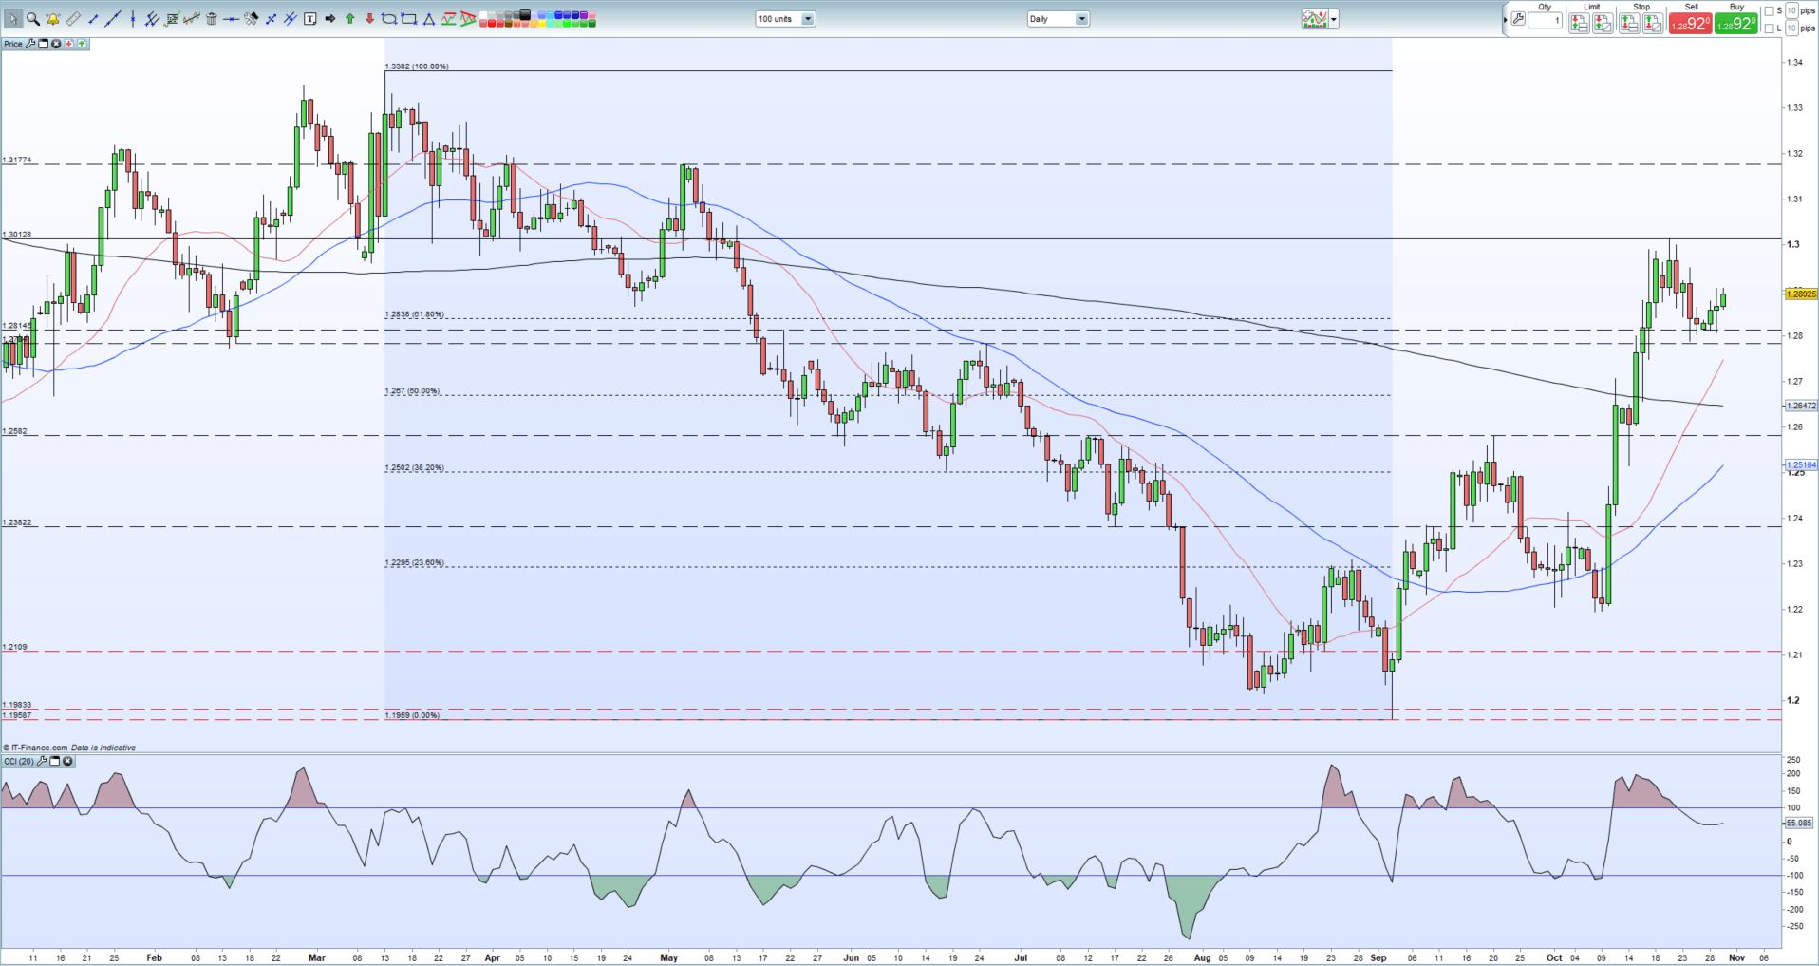Image resolution: width=1819 pixels, height=966 pixels.
Task: Click the green Buy price button
Action: click(1736, 25)
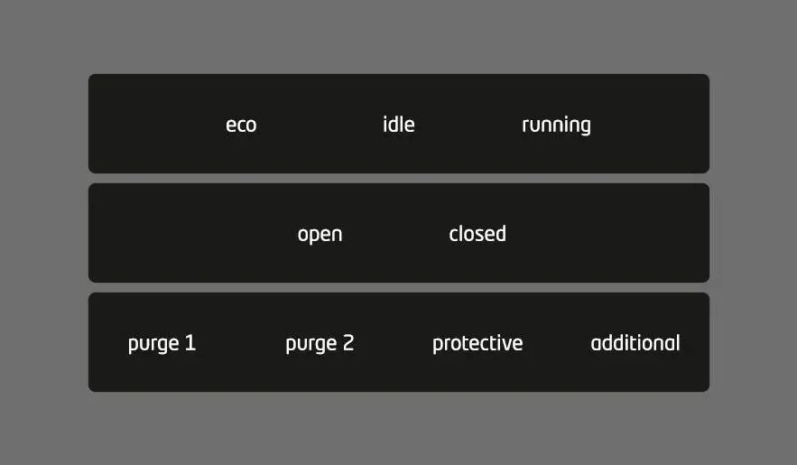The width and height of the screenshot is (797, 465).
Task: Click empty space right of closed label
Action: (614, 234)
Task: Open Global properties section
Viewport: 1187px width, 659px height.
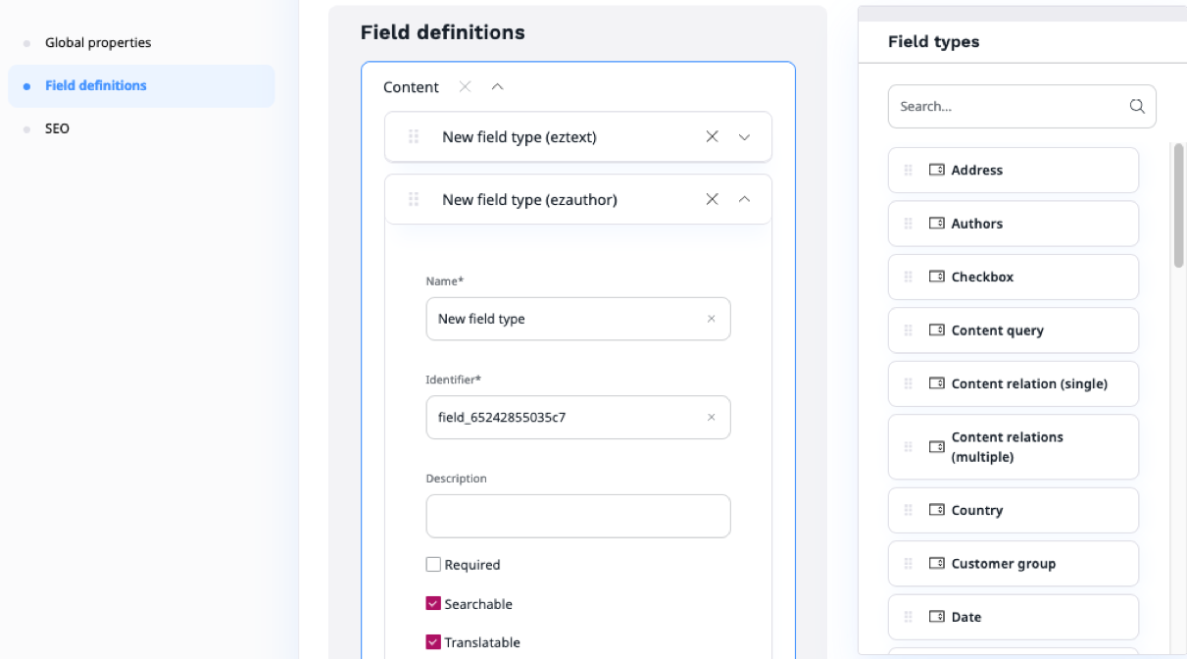Action: pyautogui.click(x=98, y=43)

▶ _Problem requirements_: Take the lines from the one containing "Task: Open Global properties section" through the final line of the listing above and print them exactly, including both ends but no pictures.

▶ _Response below_:
Task: Open Global properties section
Viewport: 1187px width, 659px height.
Action: pyautogui.click(x=98, y=43)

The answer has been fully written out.